The Dark Sides of Leadership and Followership

Read this article for an overview of research published on dark leadership.

Leader Traits and Behaviors

The conceptual paper by de Vries reviewed personality traits and their links with dark leadership styles. The Three Nightmare Traits (TNT), leaders' dishonesty, disagreeableness, and carelessness, were found to be aligned with low honesty-humility, agreeableness, and conscientiousness. Using a Situation-Trait-Outcome-Activation (STOA) model the author argued that specific situations should attract TNT leaders, activate their dark-side traits, and result in (mainly but not exclusively) negative outcomes in relation to the recognition, perception, and attribution of leadership.

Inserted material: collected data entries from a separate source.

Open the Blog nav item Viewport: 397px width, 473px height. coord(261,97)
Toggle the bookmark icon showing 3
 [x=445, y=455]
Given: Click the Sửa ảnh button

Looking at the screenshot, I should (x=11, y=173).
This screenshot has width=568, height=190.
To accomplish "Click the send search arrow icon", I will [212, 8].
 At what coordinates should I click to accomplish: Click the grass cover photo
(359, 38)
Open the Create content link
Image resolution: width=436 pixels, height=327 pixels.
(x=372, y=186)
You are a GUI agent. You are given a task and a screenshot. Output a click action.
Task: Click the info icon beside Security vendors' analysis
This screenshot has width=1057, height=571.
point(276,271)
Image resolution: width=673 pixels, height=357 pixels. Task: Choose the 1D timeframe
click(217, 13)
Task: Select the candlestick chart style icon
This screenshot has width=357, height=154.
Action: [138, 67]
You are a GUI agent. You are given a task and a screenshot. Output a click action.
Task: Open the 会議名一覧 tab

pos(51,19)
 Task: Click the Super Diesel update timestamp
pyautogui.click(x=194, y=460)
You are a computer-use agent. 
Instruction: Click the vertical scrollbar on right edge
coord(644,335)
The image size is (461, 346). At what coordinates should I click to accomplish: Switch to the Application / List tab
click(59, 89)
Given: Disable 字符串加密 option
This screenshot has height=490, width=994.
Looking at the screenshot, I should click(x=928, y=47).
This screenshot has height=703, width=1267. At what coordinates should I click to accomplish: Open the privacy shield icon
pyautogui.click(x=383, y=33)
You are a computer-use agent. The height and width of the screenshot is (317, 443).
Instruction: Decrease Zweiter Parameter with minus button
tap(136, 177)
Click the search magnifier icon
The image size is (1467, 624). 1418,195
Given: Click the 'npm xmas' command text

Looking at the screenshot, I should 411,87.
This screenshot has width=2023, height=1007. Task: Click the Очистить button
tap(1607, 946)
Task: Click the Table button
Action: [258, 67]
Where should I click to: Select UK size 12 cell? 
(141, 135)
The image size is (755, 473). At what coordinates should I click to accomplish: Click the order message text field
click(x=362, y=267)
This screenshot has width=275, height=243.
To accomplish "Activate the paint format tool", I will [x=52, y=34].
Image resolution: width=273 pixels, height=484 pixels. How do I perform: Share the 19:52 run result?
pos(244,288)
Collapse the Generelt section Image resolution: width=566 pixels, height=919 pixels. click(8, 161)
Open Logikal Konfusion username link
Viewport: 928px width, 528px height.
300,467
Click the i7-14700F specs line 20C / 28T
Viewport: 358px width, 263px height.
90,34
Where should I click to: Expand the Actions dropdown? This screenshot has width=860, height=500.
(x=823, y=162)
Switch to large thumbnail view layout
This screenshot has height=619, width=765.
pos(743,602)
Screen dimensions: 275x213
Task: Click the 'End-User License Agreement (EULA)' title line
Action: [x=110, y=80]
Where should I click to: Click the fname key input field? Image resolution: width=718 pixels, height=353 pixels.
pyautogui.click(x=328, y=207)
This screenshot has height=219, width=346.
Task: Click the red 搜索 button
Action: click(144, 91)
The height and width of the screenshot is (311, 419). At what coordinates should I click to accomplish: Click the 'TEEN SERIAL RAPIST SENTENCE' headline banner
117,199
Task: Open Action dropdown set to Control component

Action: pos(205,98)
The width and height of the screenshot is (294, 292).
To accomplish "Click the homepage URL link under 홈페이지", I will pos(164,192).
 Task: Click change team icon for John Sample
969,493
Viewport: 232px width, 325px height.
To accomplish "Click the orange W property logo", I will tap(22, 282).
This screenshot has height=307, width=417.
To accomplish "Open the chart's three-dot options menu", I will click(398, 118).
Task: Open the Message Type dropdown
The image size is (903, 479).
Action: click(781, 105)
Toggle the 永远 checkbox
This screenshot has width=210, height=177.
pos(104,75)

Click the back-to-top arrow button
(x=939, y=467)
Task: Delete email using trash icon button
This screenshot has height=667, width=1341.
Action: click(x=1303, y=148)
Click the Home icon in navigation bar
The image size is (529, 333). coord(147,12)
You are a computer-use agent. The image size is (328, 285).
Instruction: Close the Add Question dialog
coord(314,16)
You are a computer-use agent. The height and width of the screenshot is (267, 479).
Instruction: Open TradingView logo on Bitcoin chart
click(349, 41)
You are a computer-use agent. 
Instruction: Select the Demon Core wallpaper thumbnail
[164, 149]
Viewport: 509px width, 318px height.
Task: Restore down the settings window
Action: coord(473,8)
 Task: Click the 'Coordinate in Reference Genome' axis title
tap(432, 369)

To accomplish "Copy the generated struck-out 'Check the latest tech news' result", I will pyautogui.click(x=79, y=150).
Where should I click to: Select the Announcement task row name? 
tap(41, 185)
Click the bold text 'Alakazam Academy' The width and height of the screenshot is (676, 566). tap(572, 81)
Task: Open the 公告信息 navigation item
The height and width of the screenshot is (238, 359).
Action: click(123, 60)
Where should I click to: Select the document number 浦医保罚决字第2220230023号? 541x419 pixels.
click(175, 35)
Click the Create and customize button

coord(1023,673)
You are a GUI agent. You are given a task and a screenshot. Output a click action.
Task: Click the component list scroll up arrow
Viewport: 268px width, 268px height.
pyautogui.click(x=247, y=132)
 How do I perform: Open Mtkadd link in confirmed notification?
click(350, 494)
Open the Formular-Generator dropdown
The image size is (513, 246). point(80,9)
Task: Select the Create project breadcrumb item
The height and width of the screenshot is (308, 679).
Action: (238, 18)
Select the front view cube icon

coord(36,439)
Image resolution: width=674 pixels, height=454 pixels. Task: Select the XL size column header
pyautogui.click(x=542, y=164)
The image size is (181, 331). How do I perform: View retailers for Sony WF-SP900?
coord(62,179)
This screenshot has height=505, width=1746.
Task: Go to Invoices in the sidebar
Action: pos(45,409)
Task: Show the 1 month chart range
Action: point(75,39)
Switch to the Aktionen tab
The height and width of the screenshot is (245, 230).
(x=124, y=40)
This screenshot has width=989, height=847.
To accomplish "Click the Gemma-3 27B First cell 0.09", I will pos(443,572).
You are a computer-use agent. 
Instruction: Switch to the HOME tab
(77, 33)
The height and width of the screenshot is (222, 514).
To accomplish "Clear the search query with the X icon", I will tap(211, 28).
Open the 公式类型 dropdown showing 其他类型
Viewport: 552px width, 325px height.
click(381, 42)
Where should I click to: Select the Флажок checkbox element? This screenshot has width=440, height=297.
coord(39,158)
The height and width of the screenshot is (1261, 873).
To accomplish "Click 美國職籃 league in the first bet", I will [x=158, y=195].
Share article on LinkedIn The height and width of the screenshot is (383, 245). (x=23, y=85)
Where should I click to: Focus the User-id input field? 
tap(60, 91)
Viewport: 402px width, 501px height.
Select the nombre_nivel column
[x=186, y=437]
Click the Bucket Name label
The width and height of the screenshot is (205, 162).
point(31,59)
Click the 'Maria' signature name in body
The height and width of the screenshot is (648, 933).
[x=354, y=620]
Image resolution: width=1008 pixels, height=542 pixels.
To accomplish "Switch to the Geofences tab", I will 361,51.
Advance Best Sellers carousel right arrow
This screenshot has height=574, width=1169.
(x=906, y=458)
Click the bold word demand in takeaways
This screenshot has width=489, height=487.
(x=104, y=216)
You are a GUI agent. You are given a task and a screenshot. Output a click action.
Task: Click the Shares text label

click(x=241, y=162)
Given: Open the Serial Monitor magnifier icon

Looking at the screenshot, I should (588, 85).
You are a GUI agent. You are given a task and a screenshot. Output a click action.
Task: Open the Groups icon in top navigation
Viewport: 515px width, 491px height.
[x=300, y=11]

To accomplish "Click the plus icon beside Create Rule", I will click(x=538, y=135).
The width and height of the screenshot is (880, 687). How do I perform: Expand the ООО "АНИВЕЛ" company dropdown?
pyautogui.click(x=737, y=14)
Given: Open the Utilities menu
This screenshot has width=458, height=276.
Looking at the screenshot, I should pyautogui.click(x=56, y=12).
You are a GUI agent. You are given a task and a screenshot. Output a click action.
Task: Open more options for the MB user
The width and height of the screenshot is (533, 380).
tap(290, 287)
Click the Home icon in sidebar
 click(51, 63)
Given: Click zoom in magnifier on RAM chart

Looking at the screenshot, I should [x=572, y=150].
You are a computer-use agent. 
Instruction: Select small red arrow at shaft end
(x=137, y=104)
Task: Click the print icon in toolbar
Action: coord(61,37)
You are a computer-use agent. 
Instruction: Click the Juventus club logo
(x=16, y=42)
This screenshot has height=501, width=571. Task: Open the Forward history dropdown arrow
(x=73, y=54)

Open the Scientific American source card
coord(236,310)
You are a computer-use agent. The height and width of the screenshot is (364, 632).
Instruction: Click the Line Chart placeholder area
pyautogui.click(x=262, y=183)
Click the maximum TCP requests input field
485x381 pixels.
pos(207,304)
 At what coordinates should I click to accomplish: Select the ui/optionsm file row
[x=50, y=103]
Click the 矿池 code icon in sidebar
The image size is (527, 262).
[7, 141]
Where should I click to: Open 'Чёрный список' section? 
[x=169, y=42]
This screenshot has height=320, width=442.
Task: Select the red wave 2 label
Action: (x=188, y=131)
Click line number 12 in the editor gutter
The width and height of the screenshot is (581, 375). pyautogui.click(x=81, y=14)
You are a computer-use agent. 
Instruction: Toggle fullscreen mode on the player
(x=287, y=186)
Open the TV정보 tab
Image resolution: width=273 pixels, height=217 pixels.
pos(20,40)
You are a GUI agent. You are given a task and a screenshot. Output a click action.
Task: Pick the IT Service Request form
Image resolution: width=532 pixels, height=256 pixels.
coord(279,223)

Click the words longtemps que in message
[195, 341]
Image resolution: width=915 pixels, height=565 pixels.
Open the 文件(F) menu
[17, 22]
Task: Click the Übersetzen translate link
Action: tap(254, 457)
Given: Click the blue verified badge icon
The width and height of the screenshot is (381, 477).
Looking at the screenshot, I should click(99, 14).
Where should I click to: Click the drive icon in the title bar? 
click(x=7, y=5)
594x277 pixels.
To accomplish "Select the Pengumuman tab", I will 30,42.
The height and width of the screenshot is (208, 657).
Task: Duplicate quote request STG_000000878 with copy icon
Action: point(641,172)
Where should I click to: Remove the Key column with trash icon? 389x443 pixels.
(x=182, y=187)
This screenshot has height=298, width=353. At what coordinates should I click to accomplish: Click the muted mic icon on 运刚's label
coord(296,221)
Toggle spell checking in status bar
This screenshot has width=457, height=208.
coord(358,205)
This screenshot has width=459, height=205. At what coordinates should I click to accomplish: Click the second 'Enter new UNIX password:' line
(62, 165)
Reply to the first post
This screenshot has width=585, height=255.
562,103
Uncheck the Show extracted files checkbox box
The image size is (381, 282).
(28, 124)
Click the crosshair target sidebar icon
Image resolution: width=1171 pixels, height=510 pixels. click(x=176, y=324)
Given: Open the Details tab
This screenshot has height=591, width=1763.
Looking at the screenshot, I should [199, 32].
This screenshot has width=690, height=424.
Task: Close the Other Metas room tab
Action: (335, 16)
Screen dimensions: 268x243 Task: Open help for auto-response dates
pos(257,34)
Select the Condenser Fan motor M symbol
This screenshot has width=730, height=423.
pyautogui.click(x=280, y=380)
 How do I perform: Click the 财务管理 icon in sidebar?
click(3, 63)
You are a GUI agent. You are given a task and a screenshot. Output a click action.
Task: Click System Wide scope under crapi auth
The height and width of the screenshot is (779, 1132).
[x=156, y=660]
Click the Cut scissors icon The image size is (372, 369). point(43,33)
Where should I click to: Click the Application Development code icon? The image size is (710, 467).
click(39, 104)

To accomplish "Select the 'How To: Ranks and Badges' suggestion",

In addition, three of the published articles gave primary attention to the question of what dark-side leaders do and how they affect followers at work and in terms of their personal lives. This widens our scope of leadership behaviors that are perceived as negative, and allows us to explore more discrete types of negative behaviors and their outcomes.

Three different types of destructive leadership and their effects on follower outcomes were assessed in an experiment and a field study by Schmid. Differentiating between distinct types of negative leadership their research focuses on follower-directed (abusive supervision), organization-directed, and self-interested (exploitative) destructive behaviors. All three forms of dark-side leader behaviors predicted followers' negative affect. However, abusive supervision elicited the highest levels of fear. In relation to turnover intentions, exploitative leadership and abusive supervision affected calculative and immediate turnover intentions similarly.

Nauman. extended the research to explore how dark-side leadership affects the private sphere of life of the employees. They assessed despotic leadership (i.e., tendencies toward authoritarian and dominant behavior in pursuit of self-interest, self-aggrandizement, and exploitation of others) and its negative effects, which the authors hypothesized would transcend from the workplace to subordinates' personal lives (increased emotional exhaustion and work-family conflict, and decreased life satisfaction). The results confirmed their hypotheses. They show that negative forms of leadership can also affect our personal lives, homes and families and opens up a new field of research at the work-life interface. The work also connects with our second theme, the interplay between traits of leaders and followers. In this study, followers' anxiety increased the negative impact of despotic leadership.

Schyns. extended the perspective from dark-side leader behaviors to follower perceptions and attributions of these behaviors. Comparing different levels of abusive behavior (constructive leadership, laissez-faire leadership, mild to strong abuse), they analyzed follower perceptions of abusive supervision and follower attributions as moderators. The three-study series employed manipulations of leaders' abusive behaviors and established attributions of the leaders' intentionality in the behavior and the level of his/her control as moderators. Relationships between abusive supervision perceptions and outcome variables (loyalty, turnover, and voice) were largely buffered by the attribution of leader intentionality. In Study 3, a survey of abusive supervision perceptions, however, control attributions strengthened the relationships with loyalty and voice.